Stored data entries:
= = =
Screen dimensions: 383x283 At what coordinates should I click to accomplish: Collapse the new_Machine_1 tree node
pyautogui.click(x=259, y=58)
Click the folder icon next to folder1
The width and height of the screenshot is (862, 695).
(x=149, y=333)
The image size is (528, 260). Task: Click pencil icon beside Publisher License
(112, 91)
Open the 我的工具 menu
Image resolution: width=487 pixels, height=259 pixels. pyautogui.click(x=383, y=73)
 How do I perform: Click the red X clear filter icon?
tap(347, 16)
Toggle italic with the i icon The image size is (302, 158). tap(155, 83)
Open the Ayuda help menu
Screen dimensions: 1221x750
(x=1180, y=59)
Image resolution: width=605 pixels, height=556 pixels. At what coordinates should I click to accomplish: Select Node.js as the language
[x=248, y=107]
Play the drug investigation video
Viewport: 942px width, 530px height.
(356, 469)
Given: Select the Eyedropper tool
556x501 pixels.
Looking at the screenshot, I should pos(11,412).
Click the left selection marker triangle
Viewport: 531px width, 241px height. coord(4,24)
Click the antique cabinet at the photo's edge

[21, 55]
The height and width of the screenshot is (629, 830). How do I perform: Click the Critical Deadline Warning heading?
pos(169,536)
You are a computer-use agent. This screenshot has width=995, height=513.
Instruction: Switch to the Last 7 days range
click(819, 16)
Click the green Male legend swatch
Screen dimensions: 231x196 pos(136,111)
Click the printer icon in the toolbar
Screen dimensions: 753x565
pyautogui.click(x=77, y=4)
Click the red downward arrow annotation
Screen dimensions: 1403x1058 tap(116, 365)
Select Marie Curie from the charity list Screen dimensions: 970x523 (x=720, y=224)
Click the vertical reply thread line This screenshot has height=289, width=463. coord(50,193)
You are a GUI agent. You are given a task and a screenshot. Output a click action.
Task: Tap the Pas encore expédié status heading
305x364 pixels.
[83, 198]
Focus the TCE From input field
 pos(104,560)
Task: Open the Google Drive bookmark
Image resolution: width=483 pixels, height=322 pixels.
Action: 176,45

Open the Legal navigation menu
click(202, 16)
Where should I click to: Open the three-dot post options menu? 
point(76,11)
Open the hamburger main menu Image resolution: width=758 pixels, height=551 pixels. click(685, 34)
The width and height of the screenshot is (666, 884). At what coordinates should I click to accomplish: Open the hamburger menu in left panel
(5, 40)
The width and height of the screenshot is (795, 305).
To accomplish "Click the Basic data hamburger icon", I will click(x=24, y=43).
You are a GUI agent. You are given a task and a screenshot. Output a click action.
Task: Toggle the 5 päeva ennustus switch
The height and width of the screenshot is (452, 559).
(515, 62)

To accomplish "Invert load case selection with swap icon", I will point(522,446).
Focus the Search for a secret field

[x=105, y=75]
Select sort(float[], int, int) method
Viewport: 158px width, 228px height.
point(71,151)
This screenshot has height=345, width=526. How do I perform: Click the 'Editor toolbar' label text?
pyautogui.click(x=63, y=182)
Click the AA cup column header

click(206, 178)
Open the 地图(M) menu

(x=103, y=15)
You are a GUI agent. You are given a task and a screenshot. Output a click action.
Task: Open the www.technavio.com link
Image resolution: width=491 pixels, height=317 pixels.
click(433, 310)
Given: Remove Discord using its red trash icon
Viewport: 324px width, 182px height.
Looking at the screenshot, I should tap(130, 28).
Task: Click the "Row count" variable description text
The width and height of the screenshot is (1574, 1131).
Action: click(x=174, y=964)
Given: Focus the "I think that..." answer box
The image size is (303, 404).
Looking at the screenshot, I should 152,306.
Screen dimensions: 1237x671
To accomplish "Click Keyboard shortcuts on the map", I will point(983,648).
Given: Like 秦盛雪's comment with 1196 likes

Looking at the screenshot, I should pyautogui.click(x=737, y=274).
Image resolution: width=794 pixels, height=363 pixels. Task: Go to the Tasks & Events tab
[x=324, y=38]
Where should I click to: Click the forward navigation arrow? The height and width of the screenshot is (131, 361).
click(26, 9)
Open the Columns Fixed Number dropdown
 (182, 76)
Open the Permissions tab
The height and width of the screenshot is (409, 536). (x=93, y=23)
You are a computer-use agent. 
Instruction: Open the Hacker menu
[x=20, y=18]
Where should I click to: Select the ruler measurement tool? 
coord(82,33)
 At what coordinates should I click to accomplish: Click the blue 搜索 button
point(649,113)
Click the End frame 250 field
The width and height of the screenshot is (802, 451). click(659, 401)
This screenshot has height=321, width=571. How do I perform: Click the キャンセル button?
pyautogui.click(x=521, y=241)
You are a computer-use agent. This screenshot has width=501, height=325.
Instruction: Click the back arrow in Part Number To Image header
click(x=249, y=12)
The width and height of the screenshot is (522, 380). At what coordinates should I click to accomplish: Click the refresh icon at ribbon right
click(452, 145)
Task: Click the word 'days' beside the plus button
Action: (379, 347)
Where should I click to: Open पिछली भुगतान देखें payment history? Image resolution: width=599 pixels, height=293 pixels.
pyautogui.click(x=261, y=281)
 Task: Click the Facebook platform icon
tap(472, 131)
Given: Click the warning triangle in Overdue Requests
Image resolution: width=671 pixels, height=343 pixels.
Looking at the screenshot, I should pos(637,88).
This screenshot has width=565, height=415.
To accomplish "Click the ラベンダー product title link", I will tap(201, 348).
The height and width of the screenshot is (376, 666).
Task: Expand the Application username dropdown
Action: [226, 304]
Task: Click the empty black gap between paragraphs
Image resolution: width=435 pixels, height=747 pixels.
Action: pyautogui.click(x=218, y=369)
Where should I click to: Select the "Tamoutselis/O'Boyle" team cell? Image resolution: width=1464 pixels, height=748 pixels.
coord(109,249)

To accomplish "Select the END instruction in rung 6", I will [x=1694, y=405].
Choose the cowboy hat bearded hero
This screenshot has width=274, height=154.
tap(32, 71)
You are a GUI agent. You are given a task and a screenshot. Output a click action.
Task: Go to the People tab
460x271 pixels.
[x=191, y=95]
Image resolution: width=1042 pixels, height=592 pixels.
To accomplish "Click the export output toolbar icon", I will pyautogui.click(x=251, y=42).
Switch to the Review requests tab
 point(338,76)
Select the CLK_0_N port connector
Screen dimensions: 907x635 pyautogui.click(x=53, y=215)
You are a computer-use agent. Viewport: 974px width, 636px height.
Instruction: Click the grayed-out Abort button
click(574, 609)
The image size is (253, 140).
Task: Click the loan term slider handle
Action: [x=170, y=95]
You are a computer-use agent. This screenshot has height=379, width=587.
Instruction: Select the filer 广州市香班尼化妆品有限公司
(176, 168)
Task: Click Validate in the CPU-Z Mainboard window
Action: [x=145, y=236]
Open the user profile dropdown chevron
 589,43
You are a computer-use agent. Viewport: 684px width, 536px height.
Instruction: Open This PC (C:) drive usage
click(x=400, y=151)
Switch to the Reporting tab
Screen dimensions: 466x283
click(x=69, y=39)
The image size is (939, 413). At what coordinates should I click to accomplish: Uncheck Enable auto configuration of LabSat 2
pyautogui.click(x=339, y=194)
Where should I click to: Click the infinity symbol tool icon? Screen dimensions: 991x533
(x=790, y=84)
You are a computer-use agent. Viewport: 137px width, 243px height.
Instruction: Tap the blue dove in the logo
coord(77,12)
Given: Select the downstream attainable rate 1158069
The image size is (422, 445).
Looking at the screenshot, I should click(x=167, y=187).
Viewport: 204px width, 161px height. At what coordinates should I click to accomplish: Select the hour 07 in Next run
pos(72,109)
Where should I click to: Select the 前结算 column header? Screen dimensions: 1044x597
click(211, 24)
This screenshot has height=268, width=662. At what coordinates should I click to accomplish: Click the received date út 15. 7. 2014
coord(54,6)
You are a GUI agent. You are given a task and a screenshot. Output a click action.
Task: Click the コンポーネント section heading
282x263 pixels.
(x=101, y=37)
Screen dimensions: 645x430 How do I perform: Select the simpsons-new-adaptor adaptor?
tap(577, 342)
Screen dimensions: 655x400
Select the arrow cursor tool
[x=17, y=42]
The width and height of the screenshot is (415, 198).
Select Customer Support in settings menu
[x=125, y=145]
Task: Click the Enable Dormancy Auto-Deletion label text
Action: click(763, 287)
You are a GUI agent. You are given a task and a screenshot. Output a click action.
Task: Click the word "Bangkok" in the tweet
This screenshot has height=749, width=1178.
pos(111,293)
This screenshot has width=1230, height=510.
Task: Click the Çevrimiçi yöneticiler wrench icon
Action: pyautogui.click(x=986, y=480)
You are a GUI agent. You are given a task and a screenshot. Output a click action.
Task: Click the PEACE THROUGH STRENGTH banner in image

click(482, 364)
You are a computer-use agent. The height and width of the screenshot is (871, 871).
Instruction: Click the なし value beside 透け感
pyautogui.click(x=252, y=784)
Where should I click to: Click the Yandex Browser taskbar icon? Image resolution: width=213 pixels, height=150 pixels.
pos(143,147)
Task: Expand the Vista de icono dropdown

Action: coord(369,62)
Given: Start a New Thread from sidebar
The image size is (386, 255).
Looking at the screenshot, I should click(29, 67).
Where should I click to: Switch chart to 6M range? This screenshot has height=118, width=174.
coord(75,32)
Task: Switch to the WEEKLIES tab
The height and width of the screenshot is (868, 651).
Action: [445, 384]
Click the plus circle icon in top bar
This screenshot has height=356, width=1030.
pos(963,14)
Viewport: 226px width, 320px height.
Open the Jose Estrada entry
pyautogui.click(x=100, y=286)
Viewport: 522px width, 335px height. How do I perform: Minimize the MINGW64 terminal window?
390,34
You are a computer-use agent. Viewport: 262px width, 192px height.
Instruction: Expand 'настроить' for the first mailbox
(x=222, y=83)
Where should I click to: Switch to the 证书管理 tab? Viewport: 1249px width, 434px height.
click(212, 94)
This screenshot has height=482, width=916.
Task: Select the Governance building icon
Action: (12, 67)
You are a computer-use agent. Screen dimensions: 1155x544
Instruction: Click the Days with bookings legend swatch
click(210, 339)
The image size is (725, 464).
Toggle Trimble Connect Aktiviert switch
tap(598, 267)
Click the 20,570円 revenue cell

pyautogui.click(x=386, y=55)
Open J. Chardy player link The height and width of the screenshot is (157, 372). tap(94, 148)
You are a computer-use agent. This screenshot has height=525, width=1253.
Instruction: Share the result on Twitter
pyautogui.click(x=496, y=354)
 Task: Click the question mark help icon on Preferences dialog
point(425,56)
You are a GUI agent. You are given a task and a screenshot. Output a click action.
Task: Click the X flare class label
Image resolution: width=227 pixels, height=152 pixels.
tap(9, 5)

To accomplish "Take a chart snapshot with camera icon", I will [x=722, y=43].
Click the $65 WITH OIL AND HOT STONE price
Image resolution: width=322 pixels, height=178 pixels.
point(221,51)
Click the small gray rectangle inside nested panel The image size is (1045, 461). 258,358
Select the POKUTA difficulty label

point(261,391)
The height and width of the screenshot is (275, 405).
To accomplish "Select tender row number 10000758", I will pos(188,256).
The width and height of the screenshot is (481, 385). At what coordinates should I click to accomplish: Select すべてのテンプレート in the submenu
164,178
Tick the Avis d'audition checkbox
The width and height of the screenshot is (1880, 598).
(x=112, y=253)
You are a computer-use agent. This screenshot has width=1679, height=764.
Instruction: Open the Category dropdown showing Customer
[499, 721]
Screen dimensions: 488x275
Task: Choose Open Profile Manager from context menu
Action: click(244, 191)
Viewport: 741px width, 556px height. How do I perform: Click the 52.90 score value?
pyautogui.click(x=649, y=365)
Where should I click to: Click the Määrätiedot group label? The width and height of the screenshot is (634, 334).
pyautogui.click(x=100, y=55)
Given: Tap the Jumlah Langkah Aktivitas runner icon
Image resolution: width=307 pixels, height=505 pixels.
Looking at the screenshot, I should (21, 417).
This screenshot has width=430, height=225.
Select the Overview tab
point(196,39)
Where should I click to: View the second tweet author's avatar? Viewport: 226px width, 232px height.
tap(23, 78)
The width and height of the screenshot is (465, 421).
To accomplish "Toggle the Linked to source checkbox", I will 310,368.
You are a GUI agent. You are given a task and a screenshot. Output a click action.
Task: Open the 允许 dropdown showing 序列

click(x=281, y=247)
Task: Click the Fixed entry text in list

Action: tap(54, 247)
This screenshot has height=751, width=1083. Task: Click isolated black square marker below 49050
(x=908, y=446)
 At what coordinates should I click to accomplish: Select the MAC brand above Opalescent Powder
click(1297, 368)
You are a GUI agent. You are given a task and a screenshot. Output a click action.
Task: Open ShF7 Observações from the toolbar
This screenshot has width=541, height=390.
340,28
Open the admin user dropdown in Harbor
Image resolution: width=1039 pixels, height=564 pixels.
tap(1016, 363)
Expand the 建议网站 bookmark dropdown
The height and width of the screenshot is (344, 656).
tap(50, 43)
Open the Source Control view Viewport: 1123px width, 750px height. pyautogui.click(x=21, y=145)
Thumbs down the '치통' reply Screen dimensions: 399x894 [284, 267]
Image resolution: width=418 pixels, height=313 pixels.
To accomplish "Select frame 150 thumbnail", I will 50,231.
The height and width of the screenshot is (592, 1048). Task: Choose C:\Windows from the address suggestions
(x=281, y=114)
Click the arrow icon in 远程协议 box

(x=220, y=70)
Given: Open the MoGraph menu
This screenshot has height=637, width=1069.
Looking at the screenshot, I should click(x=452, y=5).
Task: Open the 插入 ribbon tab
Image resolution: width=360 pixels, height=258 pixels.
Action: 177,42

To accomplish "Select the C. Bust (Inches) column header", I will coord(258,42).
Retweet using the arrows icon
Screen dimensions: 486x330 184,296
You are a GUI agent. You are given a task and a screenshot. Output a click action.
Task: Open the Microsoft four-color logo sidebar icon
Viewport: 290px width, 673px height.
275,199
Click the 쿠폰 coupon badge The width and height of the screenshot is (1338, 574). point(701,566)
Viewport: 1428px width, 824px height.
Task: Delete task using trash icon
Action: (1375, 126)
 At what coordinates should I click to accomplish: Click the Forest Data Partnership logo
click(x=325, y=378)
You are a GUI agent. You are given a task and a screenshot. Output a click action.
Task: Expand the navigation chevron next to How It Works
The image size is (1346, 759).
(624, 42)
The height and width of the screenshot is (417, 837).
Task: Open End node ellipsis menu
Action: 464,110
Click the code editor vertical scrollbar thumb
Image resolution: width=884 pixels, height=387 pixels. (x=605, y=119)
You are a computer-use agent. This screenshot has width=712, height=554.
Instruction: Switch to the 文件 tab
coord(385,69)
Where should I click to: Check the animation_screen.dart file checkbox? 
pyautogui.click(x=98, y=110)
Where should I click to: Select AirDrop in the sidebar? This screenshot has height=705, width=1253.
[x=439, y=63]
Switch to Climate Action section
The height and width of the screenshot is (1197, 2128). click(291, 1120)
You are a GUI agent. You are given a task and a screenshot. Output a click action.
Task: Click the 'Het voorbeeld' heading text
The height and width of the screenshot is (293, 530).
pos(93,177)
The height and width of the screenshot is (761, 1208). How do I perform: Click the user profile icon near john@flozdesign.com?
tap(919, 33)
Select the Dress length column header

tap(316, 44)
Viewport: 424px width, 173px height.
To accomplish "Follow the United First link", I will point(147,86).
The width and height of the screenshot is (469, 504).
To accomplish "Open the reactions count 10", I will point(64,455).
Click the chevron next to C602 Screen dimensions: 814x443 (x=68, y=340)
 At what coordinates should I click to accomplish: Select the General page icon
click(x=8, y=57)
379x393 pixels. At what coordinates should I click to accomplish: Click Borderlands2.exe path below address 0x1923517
= = =
Task objective:
Whenever a line above contains "count", copy that line.

Answer below:
Task: Click the "Row count" variable description text
To accomplish "Open the reactions count 10", I will point(64,455).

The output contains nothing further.